▶ What is required: Copy out the lines exactly, starting at the line containing "At what (x,y)" and ending at the line containing "Looking at the", with both of those lines included. Omit the pictures from your answer.

▶ Data excerpts:

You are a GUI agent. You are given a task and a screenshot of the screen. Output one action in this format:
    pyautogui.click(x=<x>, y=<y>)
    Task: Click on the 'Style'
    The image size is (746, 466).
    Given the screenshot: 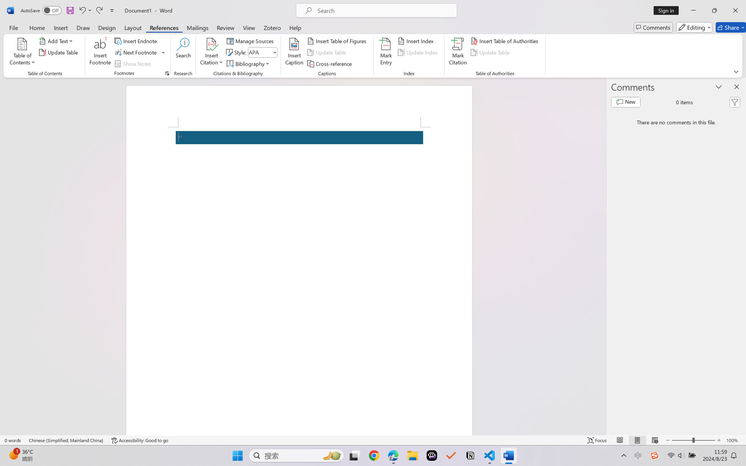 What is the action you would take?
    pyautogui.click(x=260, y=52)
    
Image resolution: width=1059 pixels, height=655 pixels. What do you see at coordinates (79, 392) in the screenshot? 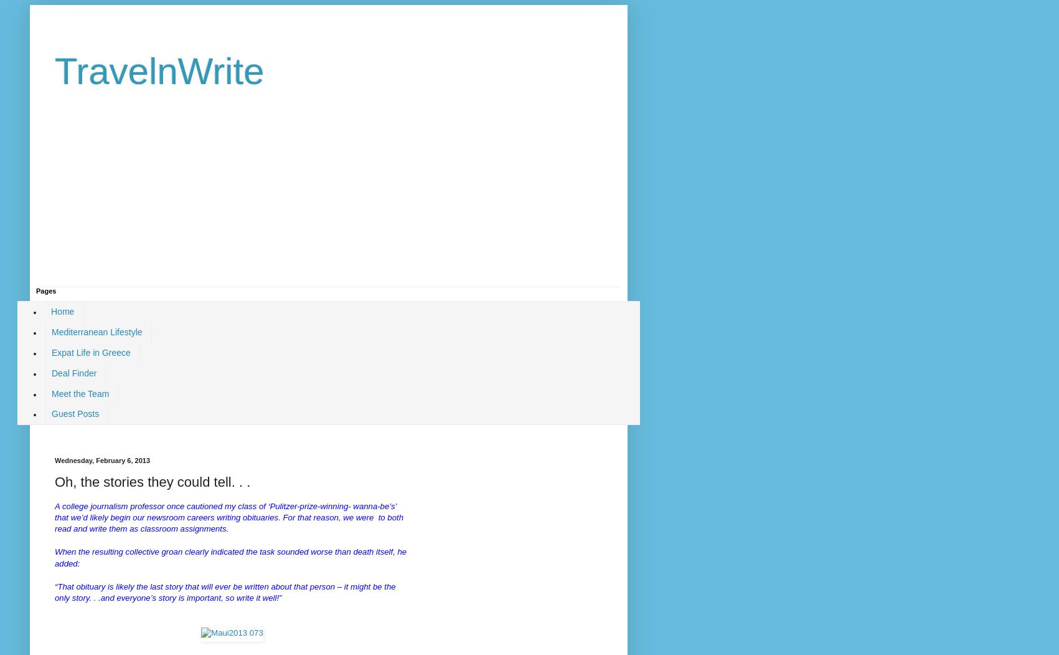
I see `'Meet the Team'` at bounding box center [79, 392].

---

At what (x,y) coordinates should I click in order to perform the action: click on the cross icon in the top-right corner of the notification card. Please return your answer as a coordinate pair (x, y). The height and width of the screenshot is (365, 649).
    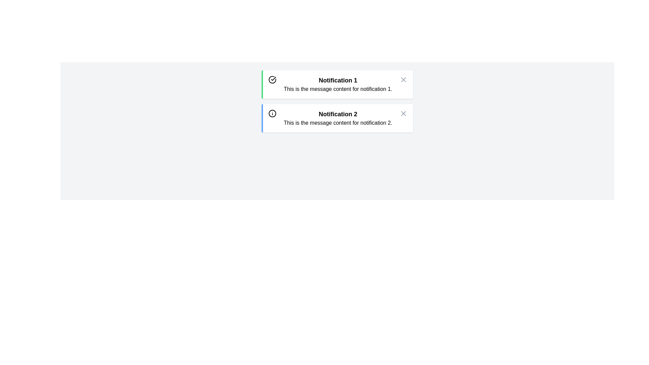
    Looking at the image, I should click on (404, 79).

▶ Finished answer:
At what (x,y) coordinates should I click in order to perform the action: click on the cross icon in the top-right corner of the notification card. Please return your answer as a coordinate pair (x, y). The height and width of the screenshot is (365, 649).
    Looking at the image, I should click on (404, 79).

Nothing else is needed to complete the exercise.